→ **Pasaje mostrado**
Durante la peregrinación de niños y niñas de catecismo y acólitos por el Quincenario de la Patrona de la Diócesis de Aguascalientes, el coordinador de la Comisión Pastoral Profética, sacerdote David Alejandro Caballero, estimó que menos del 50% de los infantes acuden a una formación en la fe, la cual se limita a la preparación para recibir los sacramentos de la primera comunión y la confirmación sacramental.
Aseveró que la catequesis se divide en diversas ramas, no se limita a la infantil ni a los adolescentes, abarca la juvenil y sigue con los adultos, motivo por el cual se debe trabajar intensamente para formar a los catequistas necesarios en las parroquias para llegar a los niños de la Diócesis.

→ **Tarea a realizar A**
Repite al pie de la letra el fragmento del pasaje sobre la catequesis que va desde "Aseveró que la" hasta "de la Diócesis.", ambos incluidos.
→ **Tarea a realizar B**
Según el pasaje sobre la catequesis, ¿qué proporción de los infantes acude a una formación en la fe, de acuerdo con la estimación del sacerdote David Alejandro Caballero?

→ **Datos para revisar**
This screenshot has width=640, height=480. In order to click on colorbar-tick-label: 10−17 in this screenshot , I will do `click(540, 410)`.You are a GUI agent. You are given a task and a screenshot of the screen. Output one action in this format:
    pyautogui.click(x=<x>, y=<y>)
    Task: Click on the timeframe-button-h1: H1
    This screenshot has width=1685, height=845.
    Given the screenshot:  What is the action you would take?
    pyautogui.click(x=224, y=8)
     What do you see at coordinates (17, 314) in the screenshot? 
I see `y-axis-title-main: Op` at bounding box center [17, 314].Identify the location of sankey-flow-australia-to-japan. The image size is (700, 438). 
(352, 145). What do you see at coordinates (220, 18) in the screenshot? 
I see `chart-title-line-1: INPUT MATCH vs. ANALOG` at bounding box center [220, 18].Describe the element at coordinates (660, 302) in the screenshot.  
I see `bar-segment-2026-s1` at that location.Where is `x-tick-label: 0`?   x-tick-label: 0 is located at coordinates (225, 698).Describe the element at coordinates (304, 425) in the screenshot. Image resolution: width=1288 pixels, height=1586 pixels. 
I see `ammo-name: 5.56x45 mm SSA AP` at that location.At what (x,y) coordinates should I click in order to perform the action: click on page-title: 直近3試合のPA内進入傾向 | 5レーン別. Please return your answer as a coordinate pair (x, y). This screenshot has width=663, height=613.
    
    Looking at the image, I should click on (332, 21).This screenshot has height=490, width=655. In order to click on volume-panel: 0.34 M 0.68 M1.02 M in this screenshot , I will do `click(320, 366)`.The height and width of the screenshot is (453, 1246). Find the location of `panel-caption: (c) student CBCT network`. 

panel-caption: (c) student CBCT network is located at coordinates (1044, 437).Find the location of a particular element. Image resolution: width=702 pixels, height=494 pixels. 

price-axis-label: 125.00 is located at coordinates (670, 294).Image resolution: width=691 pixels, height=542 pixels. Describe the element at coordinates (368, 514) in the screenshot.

→ **Respuesta A**
Aseveró que la catequesis se divide en diversas ramas, no se limita a la infantil ni a los adolescentes, abarca la juvenil y sigue con los adultos, motivo por el cual se debe trabajar intensamente para formar a los catequistas necesarios en las parroquias para llegar a los niños de la Diócesis.

→ **Respuesta B**
Menos del 50% de los infantes.